(Extrait du document):
<<<<

C’était il y a 100 ans… 1925.
La Tour Eiffel abrite la première station de radiodiffusion en France. Freda Josephine McDonald – que Paris s’apprête à découvrir sous le nom de Joséphine Baker – foule pour la première fois le sol européen. En Italie, Mussolini abolit la démocratie parlementaire et fait entrer son pays dans l’ère fasciste. Pendant ce temps, de l’autre côté de l’Atlantique, F. Scott Fitzgerald achève les dernières lignes de ce qui deviendra un des romans les plus lus du XXe siècle.
« Ainsi allons-nous, barques luttant contre le courant, ramenées sans cesse vers le passé. »
On dit souvent que la dernière phrase de Gatsby le Magnifique reflète l’humeur fébrile de cette époque. La guerre est finie, mais elle habite encore les regards. Dans les grandes villes occidentales, on parle de rêves, d’ivresse et de vitesse — et l’on tâche d’enterrer le doute et le pessimisme sous les feux de la rampe.
À Paris, peut-être encore plus qu’à New York, on danse, on invente, on rit trop fort, comme pour conjurer les illusions perdues et invoquer des nouvelles, encore plus grandes, plus folles, plus brillantes. La ville bouillonne d’art et d’audace. Jazz, poésie et liberté dessinent les contours d’un monde ivre de renaître. C’est dans ce monde et dans cette ville que se promène un pianiste solitaire, lunettes rondes, parapluie noir, sempiternel costume de velours noir. Compositeur de l’ironie douce et des silences habités, Érik Satie a 59 ans en 1925.

>>>>

(Consignes):
1. Recopiez l'extrait en commençant à « On dit souvent » et en terminant à « ans en 1925. ».
2. Traduisez en anglais cette phrase de l'extrait : « La ville bouillonne d’art et d’audace. »

(Données disponibles):

<<<<

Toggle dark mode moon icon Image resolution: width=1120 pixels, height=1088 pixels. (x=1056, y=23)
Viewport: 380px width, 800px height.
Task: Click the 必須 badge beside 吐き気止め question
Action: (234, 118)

>>>>

(Réponses):
1.
On dit souvent que la dernière phrase de Gatsby le Magnifique reflète l’humeur fébrile de cette époque. La guerre est finie, mais elle habite encore les regards. Dans les grandes villes occidentales, on parle de rêves, d’ivresse et de vitesse — et l’on tâche d’enterrer le doute et le pessimisme sous les feux de la rampe.
À Paris, peut-être encore plus qu’à New York, on danse, on invente, on rit trop fort, comme pour conjurer les illusions perdues et invoquer des nouvelles, encore plus grandes, plus folles, plus brillantes. La ville bouillonne d’art et d’audace. Jazz, poésie et liberté dessinent les contours d’un monde ivre de renaître. C’est dans ce monde et dans cette ville que se promène un pianiste solitaire, lunettes rondes, parapluie noir, sempiternel costume de velours noir. Compositeur de l’ironie douce et des silences habités, Érik Satie a 59 ans en 1925.

2. The city is seething with art and daring.